Felipe Drugovich estreou na Fórmula E com o carro elétrico, após três anos atuando como piloto reserva da Aston Martin na F1. A transição entre os carros de F1 e de Fórmula E é relevante, mas a adaptação tem ocorrido de forma positiva.
A mudança envolve entender um estilo de corrida diferente e acelerar o aprendizado com a equipe. Drugovich afirma que ainda há ajustes a fazer, mas demonstra confiança em retomar o ritmo competitivo após o afastamento de campeonatos completos.

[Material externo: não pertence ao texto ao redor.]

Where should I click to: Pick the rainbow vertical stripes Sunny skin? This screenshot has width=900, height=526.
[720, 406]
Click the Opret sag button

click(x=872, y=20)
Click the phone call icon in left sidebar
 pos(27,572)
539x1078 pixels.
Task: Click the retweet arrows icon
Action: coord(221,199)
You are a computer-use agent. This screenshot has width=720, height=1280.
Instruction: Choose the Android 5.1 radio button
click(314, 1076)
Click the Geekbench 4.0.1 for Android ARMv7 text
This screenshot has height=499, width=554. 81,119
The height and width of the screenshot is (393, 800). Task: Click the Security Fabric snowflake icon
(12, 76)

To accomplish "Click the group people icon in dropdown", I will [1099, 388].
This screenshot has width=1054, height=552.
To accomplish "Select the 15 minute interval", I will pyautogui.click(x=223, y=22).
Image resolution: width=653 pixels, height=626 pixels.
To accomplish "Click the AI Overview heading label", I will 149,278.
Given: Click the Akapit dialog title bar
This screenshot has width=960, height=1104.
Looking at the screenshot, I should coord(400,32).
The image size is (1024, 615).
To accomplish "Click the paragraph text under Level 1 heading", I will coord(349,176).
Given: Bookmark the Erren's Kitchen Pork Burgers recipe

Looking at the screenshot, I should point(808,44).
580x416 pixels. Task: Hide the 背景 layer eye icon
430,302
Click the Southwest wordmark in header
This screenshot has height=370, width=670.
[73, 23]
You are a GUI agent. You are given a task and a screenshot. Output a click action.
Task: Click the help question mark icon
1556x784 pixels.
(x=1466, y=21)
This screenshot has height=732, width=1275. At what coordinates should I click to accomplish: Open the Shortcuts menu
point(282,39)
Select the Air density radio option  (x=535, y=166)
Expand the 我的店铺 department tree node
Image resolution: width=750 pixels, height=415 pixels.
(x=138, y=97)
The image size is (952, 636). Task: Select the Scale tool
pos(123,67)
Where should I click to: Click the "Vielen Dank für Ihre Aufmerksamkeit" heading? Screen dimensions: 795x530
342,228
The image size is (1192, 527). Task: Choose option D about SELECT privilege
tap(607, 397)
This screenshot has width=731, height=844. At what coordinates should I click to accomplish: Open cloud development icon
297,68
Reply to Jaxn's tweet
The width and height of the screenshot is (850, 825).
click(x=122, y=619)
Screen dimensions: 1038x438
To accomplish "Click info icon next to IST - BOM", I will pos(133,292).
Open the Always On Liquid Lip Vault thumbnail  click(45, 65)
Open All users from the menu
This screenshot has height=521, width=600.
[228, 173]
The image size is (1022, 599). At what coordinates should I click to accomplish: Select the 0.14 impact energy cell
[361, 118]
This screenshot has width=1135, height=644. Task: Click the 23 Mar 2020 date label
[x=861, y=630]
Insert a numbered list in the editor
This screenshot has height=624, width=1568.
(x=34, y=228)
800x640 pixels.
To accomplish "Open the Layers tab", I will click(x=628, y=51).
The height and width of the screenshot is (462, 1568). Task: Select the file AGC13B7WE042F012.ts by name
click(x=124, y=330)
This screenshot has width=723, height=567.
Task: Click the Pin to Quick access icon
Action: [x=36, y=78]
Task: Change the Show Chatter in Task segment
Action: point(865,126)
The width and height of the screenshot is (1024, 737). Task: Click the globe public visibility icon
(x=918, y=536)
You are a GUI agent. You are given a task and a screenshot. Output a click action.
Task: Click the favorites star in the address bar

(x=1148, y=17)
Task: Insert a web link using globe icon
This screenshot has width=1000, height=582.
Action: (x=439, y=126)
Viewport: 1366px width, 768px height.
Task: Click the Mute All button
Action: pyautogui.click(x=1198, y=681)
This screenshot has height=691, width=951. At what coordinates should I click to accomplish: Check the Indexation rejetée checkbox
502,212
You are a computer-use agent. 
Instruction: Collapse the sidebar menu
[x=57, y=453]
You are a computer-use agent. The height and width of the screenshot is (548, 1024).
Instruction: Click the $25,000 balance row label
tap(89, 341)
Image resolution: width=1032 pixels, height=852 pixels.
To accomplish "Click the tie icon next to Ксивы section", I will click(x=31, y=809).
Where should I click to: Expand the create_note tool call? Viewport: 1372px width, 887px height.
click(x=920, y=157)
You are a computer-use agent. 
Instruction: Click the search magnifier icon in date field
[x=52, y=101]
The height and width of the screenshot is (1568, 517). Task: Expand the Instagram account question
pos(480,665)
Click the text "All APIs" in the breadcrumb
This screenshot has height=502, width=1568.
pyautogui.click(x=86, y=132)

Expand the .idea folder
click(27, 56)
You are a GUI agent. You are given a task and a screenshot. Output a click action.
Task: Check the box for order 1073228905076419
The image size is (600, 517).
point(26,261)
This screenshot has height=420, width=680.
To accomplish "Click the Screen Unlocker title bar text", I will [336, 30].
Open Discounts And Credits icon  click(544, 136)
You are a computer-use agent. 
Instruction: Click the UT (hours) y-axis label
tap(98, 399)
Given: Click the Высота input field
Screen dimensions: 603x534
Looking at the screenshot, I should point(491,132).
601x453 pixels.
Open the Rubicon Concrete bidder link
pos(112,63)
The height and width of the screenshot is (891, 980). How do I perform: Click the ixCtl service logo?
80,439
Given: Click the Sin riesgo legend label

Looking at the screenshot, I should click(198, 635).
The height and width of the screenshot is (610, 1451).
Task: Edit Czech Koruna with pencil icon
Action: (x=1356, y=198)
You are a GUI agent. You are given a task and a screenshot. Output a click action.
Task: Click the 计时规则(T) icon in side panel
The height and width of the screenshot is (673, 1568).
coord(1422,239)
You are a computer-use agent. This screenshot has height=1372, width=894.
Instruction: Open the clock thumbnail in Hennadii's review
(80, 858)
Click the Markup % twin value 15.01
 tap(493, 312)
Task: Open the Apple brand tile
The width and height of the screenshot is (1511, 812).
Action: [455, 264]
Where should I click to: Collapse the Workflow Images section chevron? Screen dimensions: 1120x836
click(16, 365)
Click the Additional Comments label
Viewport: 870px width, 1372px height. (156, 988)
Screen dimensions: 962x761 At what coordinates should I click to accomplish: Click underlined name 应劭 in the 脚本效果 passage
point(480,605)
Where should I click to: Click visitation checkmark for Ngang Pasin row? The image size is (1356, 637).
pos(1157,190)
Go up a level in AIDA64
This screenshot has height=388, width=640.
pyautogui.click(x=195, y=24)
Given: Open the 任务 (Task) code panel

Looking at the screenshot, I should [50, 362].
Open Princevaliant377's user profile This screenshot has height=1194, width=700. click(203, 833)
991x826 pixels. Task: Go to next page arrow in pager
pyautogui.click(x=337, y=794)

A Gen4, próxima geração da Fórmula E, deve elevar o nível técnico: aceleração de 0 a 100 km/h em menos de 2 segundos e velocidade máxima de 330 km/h. Os novos monolugares prometem ser os mais rápidos da categoria.
Adaptação, ritmo e torcida
Drugovich comenta que está concentrado em evoluir mesmo sem corridas recentes, buscando demonstrar que mantém o nível competitivo. O piloto também comenta a receptividade da torcida brasileira presente nas provas.
A presença de público nacional marca o momento de retomada na carreira de Drugovich, que mantém foco total no desafio da Fórmula E e na proximidade da estreia da Gen4 na temporada seguinte.